Demokratisasi pendidikan adalah implikasi dari dan sejalan dengan kebijakan mendorong pengelolaan sektor pendidikan pada daerah, yang implementasinya di tingkat sekolah. Gagasan demokratis ini didasari oleh pertimbangan yang simpel, yakni memperbesar partisipasi masyarakat dalam pendidikan, tidak sekedar dalam konteks retribusi uang sumbangan pendidikan. Kemudian, gagasan demokratisasi juga dikembangkan dengan sebuah paradigma baru tentang pelibatan siswa dalam proses pembelajaran, yang juga memberi kesempatan dalam menentukan aktivitas belajar yang akan mereka lakukan.
Pendidikan demokrasi merupakan proses sepanjang hayat. Bermula dari pendidikan keluarga,di dalam masyarakat, di sekolah dasar hingga sekolah menengah, diteguhkan di perguruan tinggi untuk dilanjutkan sebagai pola hidup dalam berkarya. Pedidikan demokatis hanya dapat berlangsung dengan lancar apabila kondisi lingkungan juga demokratis.[5]

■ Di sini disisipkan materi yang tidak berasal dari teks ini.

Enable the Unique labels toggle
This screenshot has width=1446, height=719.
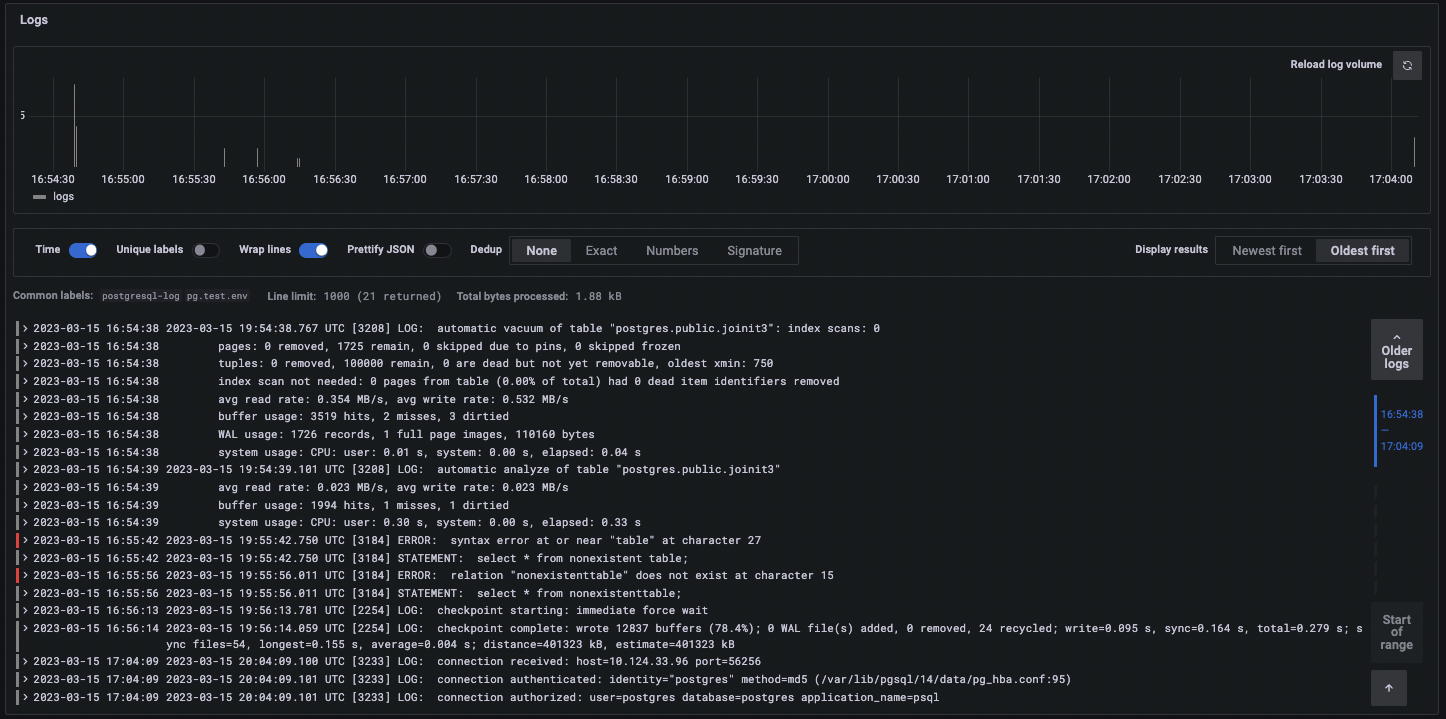[206, 250]
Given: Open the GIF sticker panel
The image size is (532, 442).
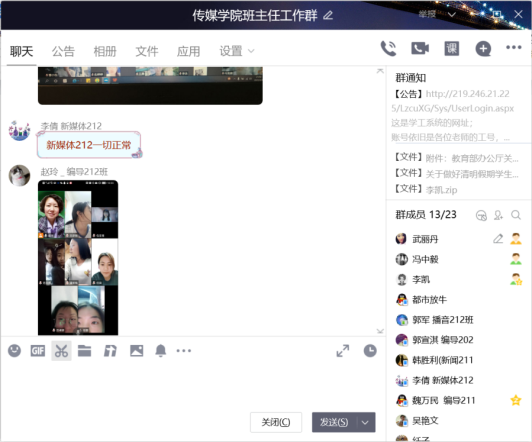Looking at the screenshot, I should click(38, 351).
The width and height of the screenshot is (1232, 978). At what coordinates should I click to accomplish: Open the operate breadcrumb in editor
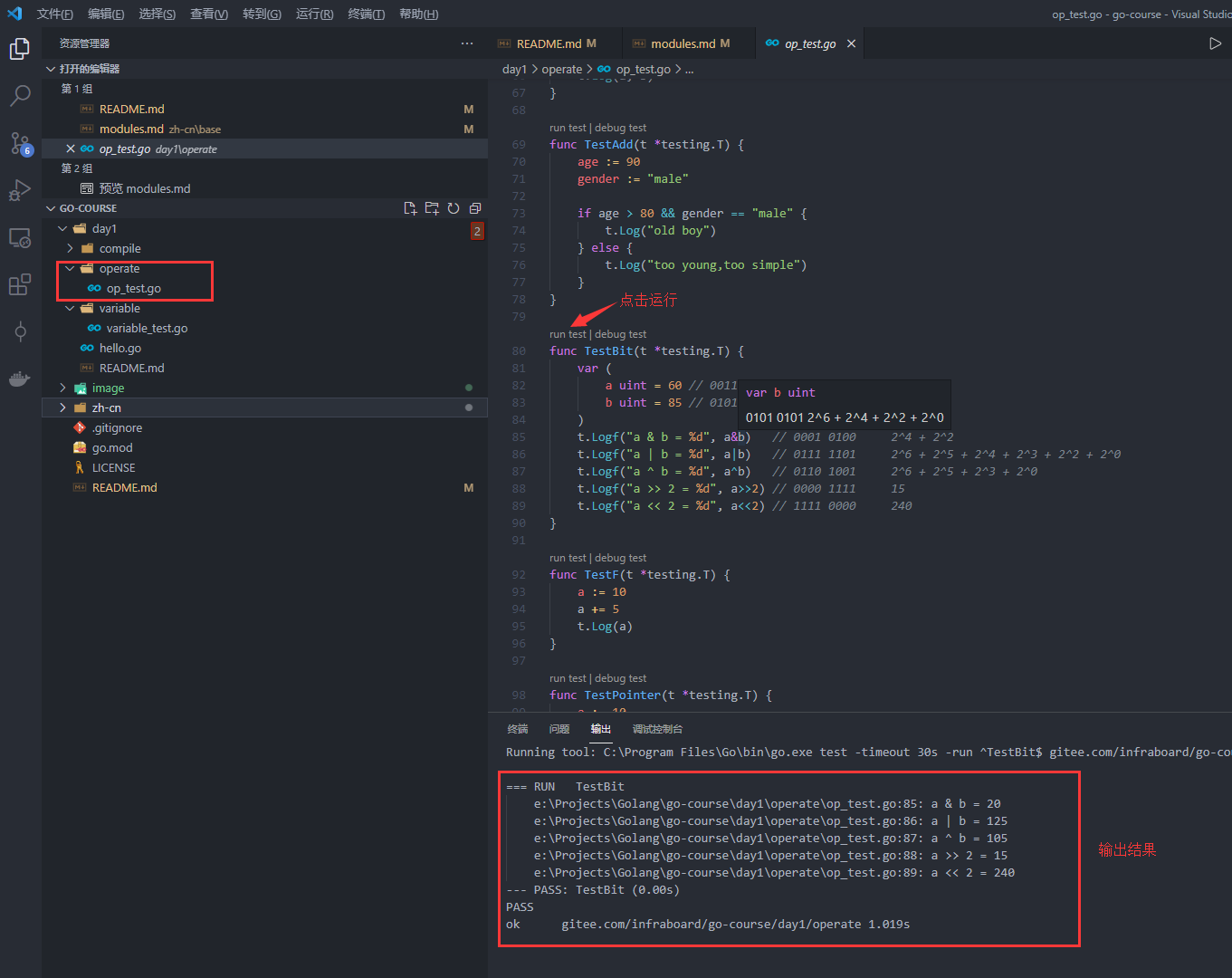(x=561, y=69)
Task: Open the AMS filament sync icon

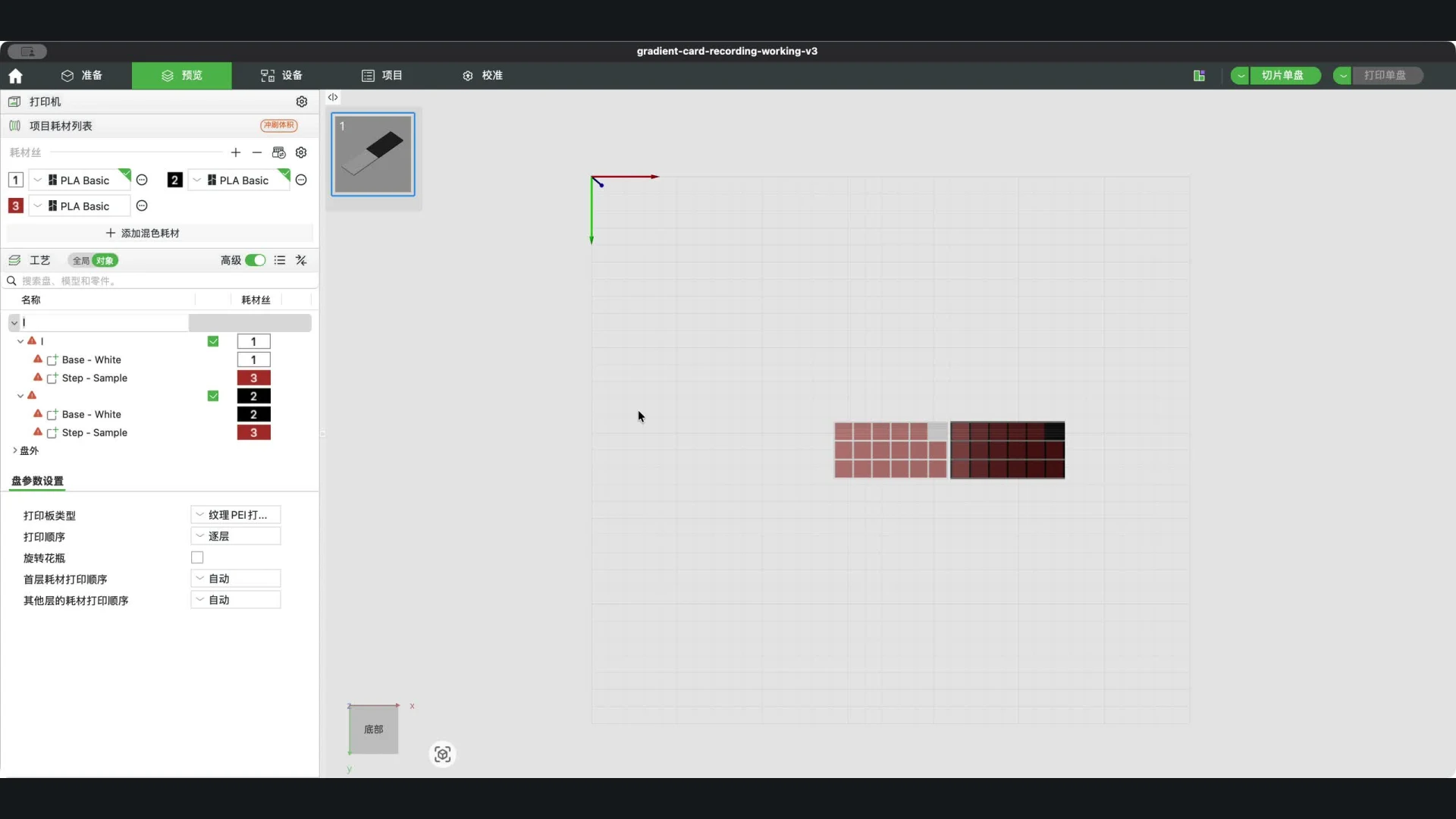Action: click(279, 152)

Demokrasi yang ideal adalah pengakuan dan penghargaan terhadap keanekaragaman dan keberbedaan dalam kehidupan pribadi maupun masyarakat. Demokrasi justru ada karena pengakuan terhadap pluralisme, terhadap pendapat yang berbeda, dan kesanggupan menyelesaikan konflik untuk tujuan bersama. Demokrasi adalah suatu pola hidup bersama dan akumulasi pengalaman-pengalaman yang terkomunikasi bersama.[6]

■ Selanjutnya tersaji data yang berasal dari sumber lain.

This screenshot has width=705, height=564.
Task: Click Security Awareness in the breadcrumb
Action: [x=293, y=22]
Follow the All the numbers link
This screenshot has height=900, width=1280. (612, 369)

2.      Paradigma pendidikan kritis dalam demokrasi pendidikan
 Pendidikan pada dasarnya merupakan bagian yang tidak terpisahkan dari kehidupan manusia. Dari mulai lahir (sejak dari buaian), manusia senantiasa belajar dengan yang terjadi disekitarnya, hingga manusia lanjut usia bahkan meninggal dunia, ia tetap melakukan prakondisi-prakondisi dalam melihat persoalan yang dihadapi, dan inilah proses pembelajaran.[7]
Pandangan klasik tentang pendidikan pada umumnya dikatakan sebagai pranata yang dapat dijalankan pada tiga fungsi sekaligus ; Pertama, menyiapkan generasi muda untuk memegang peranan-peranan tertentu dalam masyarakat dimasa depan. Kedua, mentransfer atau memindahkan pengetahuan, sesuai dengan peranan yang diharapkan, dan Ketiga, mentransfer nilai-nilai dalam rangka memelihara keutuhan dan kesatuan masyarakat sebagai prasyarat bagi kelangsungan hidup (survive) masyarakat dan peradaban.[8]
Dalam perkembangan berikutnya, ekstensifikasi pengertian pendidikan tersebut, sejalan dengan tuntutan masyarakat atau “pasar”. Dari sini lalu pendidikan memainkan fungsi sebagai suplementer, melestarikan tata social dan tata nilai yang ada dimasyarakat dan sekaligus sebagai agen pembaharuan.[9]
Pendidikan merupakan pimpinan dan bimbingan bagi peserta didik. Pendidikan menjadikan prosesnya harus berjalan dengan kebijakan “Learning Process Skill” daripada “Learning Concept”. Pada pendekatan proses akan ditandai dengan kurikukulum yang student centered, bukan teacher centered. Peran guru lebih sebagai fasilitator, mediator, dinamisator, organisator, dan katalisator yang bekerja keras untuk memberlakukan “dialog” sebagai ruh yang mendasari hidupnya proses pendidikan, serta tidak mencoba menerapkan sikap “anti dialog” di dalamnya.[10]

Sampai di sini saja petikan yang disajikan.